Fervor is a tribute to literature, academia, as well as a socio-political critique. Llyod also commemorates writers like Franz Kafka and Marcel Proust. Through Tovyah’s and Kate’s Oxford adventure, he brings forth other debates: on religion as an evolved political tool; on psychiatry versus mysticism as a diagnostic measure; on public threats to a writer for taking a controversial (or problematic, in Hannah’s case) stand, echoing the attack on Salman Rushdie; on the antisemitism versus anti-Zionism debate in light of the Israel-Palestine conflict.
Much has been written about the Holocaust in literature.

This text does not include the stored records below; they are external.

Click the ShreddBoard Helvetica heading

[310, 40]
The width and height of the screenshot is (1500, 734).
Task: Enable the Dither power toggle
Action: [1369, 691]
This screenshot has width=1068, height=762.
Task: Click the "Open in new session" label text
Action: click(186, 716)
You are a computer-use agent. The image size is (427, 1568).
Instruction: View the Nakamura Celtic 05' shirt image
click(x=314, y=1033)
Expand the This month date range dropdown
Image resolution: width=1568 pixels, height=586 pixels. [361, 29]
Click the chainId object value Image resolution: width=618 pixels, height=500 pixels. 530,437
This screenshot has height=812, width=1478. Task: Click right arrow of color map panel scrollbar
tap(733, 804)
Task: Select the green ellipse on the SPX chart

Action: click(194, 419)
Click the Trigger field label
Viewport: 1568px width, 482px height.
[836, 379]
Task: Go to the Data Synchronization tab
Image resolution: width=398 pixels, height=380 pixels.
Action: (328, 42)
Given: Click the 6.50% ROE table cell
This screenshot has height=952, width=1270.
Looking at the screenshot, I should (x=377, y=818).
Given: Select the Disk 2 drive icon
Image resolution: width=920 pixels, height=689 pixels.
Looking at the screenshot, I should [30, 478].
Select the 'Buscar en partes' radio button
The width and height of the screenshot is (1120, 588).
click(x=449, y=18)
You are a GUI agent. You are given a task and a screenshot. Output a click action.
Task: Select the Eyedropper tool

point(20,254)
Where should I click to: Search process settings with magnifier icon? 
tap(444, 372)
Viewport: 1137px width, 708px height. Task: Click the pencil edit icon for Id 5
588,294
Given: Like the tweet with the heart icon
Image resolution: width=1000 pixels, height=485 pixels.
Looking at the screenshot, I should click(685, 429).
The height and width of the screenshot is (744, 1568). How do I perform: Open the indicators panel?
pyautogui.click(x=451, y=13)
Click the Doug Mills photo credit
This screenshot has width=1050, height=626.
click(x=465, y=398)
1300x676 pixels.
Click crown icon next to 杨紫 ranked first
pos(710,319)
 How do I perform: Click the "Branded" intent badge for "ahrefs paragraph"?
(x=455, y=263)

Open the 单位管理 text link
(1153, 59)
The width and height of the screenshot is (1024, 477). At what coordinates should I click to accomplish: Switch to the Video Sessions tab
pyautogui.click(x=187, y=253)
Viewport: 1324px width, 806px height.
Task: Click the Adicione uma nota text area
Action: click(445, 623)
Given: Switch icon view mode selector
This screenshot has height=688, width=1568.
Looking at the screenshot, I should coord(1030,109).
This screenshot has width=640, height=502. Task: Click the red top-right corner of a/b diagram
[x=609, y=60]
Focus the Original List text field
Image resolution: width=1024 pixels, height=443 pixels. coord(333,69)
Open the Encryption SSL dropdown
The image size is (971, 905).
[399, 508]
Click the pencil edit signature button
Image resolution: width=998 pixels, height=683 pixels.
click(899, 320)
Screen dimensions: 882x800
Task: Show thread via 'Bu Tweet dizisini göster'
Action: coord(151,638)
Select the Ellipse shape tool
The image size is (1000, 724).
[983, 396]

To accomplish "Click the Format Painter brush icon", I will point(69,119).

But Fervor is not a story of the Holocaust; it is a story of the Holocaust's shadow that follows its victims, survivors, and their future generations. Yosef’s spirit, his trauma, never leaves his family, continuing till the third generation; possibly, to be passed on further. The story of the Rosenthal family fits another literary cliché: “Every unhappy family is unhappy in its own way,” as the Tolstoian adage goes. Their unhappiness, or rather fateful misery, comes to fruition in Llyod’s impressive novel, his writing prowess compensating for his inconsistent narrators. His commitment to traditional Jewish references — to scriptures, parables and religious jargon as well as orthodox mannerism — gives Fervor an organic flavor. Although overbearing at times, the book is what Cynthia Ozick calls “religion’s habitation in art” in its truest sense.